• EXERCISE AIM: Pull out each line of the records holding the string "Launch".

• RECORDS:
########################################
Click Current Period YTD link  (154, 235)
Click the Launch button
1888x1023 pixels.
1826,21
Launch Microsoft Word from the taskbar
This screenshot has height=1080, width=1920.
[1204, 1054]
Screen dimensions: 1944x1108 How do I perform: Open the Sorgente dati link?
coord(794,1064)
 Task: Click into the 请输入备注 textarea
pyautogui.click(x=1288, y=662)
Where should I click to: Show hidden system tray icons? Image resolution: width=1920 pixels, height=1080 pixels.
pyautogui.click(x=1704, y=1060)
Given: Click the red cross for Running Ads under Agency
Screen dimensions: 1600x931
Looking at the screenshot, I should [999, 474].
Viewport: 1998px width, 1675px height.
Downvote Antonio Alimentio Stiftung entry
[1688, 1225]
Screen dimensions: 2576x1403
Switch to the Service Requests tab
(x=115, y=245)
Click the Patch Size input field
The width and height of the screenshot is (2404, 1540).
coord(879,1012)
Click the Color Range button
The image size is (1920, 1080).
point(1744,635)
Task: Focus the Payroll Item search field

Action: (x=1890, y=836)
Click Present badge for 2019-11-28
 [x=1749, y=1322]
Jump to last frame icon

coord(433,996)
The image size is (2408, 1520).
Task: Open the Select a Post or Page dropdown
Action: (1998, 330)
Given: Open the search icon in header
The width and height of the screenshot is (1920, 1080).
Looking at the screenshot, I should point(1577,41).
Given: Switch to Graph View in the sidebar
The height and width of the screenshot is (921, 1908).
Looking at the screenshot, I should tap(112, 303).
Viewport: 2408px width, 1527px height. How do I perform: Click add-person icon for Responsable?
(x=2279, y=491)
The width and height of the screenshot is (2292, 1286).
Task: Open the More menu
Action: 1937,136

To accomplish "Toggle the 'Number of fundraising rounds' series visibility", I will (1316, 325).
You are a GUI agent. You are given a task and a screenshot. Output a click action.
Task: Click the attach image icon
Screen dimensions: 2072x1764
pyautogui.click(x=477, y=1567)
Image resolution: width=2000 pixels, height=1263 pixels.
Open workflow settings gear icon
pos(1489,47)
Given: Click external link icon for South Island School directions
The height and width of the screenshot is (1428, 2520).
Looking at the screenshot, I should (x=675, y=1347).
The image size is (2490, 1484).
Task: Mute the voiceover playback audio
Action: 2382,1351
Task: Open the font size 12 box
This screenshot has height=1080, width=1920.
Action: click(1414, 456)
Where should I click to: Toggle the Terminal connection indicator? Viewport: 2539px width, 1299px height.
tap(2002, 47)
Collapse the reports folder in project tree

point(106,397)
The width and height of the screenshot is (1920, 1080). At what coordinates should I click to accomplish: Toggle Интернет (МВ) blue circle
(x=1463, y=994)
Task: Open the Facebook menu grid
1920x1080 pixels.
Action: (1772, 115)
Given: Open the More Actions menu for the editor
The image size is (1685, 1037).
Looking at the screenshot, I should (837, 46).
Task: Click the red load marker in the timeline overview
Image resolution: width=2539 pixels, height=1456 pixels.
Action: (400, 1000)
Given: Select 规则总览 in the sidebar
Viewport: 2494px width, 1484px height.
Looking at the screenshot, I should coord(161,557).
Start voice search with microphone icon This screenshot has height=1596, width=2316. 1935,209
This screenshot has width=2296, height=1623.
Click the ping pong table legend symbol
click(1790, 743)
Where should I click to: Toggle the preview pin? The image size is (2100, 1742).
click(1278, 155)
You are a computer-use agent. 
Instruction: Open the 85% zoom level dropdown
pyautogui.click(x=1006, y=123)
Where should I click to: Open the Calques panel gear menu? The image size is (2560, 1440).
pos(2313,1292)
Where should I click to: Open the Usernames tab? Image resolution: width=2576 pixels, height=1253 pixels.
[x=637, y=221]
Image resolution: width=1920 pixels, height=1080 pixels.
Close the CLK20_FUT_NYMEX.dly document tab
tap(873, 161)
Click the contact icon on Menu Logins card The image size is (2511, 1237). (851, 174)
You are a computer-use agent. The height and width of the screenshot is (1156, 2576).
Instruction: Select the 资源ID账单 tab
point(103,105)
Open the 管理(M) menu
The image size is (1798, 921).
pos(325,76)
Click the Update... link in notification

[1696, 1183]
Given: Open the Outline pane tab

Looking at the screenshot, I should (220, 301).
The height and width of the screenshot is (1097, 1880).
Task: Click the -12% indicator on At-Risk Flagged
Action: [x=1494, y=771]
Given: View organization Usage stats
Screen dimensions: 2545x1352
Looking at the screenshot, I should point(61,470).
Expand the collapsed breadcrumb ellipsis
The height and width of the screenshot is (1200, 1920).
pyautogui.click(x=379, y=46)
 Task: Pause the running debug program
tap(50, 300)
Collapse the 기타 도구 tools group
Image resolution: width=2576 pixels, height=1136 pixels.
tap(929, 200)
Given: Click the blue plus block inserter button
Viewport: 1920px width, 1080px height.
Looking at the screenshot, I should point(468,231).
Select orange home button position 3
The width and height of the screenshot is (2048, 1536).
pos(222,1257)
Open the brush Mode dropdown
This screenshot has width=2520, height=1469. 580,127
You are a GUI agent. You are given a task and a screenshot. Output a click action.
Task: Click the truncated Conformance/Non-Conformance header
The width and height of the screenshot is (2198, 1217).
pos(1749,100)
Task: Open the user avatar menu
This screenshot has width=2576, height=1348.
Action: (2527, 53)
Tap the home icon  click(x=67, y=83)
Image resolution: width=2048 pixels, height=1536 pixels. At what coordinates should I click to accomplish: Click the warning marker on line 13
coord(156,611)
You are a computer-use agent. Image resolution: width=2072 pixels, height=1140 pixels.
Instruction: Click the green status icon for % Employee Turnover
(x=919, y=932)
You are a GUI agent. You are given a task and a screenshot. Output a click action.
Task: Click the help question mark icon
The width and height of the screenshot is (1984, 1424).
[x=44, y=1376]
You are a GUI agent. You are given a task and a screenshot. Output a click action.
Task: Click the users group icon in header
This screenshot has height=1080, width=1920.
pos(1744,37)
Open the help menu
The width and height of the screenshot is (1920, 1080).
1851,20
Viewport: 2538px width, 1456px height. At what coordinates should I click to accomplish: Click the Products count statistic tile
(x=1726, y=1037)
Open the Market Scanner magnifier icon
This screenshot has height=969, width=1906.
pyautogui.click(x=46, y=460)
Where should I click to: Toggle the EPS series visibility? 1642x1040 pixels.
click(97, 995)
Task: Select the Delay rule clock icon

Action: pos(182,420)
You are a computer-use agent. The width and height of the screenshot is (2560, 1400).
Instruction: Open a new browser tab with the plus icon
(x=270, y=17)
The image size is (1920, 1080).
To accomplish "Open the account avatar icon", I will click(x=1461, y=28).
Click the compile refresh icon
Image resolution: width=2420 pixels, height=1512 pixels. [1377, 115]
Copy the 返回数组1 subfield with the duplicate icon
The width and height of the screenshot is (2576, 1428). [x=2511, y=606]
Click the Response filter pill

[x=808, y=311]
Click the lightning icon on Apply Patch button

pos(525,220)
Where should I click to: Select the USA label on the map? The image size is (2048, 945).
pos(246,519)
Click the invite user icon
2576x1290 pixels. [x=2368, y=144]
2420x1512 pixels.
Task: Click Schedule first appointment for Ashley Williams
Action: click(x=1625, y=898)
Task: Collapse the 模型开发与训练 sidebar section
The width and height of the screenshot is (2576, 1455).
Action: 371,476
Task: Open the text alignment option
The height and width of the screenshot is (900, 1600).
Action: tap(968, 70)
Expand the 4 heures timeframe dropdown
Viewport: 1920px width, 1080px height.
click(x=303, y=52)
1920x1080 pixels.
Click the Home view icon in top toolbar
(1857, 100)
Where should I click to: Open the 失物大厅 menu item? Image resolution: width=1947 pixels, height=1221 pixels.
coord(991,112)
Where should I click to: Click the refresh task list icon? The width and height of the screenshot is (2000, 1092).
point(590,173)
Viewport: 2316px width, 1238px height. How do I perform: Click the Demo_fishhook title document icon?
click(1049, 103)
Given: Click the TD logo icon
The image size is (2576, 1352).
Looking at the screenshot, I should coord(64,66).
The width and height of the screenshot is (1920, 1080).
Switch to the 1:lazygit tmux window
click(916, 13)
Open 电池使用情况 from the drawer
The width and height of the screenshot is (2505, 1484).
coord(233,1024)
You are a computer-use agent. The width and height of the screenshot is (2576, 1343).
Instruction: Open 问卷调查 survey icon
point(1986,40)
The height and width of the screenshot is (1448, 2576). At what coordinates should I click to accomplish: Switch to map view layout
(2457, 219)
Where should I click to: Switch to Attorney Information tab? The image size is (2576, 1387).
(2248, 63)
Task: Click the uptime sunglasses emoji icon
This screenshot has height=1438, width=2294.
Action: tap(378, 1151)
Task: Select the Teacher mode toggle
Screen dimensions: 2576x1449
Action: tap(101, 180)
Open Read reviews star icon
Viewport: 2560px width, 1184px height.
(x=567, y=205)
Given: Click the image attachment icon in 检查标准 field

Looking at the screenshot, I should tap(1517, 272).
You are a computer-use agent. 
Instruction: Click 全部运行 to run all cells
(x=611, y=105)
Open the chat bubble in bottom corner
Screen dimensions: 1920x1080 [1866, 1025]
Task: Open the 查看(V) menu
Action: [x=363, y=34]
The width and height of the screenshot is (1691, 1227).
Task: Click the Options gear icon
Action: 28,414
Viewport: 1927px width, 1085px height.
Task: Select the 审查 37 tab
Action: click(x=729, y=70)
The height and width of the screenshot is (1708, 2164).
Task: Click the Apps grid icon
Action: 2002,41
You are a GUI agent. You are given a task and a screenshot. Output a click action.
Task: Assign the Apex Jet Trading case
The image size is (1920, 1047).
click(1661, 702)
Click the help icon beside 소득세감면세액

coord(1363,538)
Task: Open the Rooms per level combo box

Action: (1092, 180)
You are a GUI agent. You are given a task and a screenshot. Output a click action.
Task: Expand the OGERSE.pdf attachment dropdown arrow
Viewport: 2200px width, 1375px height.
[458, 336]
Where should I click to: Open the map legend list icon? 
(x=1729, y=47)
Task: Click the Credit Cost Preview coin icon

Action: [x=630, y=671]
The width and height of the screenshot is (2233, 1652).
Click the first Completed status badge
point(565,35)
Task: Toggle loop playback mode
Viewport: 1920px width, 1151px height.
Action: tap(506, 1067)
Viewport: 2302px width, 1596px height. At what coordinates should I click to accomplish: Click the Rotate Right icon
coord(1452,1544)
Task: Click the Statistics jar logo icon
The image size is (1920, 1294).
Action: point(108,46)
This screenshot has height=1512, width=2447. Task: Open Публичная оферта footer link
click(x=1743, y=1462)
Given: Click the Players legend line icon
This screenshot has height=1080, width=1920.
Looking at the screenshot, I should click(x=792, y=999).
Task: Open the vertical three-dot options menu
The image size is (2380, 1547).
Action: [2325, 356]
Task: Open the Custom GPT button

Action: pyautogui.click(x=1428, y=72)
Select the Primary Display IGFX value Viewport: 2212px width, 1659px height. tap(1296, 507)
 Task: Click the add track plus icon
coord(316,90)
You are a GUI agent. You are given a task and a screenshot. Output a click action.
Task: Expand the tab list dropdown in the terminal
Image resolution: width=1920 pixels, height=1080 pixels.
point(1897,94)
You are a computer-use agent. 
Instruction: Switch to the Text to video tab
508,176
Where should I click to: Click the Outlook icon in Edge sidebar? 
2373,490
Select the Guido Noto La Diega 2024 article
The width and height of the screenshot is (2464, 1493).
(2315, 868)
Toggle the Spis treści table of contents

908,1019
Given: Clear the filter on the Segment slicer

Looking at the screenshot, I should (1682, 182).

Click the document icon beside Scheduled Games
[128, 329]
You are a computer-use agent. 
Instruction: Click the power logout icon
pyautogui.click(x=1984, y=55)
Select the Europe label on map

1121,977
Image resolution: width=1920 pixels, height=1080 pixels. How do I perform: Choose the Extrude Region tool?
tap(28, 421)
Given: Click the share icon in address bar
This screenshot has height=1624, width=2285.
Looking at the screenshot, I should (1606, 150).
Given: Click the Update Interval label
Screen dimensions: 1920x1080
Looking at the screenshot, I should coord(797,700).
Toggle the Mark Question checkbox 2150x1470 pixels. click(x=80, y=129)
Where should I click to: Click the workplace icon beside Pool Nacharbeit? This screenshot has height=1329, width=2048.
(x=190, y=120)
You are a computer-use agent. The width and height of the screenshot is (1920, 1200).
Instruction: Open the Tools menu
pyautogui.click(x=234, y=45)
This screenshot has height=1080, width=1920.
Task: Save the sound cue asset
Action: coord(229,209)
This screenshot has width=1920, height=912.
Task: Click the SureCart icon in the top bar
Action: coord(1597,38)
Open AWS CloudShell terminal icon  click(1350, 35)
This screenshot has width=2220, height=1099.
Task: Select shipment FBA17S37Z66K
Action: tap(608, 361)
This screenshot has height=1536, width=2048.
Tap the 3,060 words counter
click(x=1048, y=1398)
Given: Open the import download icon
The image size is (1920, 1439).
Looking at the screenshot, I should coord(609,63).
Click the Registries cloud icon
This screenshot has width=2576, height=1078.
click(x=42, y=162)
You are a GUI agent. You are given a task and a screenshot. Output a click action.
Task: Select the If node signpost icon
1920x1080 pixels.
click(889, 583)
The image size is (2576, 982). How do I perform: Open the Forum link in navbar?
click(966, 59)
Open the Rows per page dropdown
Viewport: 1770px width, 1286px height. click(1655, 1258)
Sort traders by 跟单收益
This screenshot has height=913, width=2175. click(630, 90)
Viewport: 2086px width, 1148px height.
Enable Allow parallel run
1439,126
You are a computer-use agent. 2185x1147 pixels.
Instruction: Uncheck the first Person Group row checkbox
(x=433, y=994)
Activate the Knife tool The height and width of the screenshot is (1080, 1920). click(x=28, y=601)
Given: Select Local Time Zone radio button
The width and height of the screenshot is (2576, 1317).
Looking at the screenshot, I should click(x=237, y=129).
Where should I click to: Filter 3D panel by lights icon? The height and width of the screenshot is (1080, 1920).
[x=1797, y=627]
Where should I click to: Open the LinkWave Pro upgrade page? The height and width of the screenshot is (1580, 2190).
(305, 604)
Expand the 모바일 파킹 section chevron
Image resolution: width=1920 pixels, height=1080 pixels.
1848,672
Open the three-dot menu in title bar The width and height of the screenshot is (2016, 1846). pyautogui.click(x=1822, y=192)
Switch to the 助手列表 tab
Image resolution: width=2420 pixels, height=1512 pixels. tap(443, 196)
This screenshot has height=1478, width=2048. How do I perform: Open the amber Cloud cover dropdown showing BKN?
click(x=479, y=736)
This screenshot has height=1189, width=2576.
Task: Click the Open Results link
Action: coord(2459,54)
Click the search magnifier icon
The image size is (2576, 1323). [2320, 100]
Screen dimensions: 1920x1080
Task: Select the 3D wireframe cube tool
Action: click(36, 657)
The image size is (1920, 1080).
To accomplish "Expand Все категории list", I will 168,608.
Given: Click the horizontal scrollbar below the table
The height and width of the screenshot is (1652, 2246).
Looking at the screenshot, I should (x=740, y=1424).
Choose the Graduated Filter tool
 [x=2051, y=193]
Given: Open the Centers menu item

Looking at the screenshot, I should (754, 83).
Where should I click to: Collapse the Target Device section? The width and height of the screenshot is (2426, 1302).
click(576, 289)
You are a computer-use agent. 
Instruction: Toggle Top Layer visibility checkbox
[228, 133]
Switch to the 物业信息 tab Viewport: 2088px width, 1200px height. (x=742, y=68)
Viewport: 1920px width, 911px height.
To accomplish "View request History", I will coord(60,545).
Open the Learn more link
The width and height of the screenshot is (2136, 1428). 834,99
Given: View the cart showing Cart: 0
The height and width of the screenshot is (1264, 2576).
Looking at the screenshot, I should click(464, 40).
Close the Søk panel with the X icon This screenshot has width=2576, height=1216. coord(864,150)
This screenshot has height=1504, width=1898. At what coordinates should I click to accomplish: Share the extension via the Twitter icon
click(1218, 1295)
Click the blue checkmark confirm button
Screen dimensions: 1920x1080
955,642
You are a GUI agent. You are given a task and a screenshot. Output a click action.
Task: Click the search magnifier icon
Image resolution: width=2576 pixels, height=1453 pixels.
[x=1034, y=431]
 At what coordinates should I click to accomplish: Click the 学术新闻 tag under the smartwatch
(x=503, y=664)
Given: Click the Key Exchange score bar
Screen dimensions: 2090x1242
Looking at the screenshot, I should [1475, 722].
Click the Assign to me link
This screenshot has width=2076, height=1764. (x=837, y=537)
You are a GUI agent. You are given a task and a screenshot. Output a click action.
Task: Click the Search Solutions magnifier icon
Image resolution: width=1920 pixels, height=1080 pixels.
########################################
• RESULT FOR THIS TASK:
Click the Launch button
Launch Microsoft Word from the taskbar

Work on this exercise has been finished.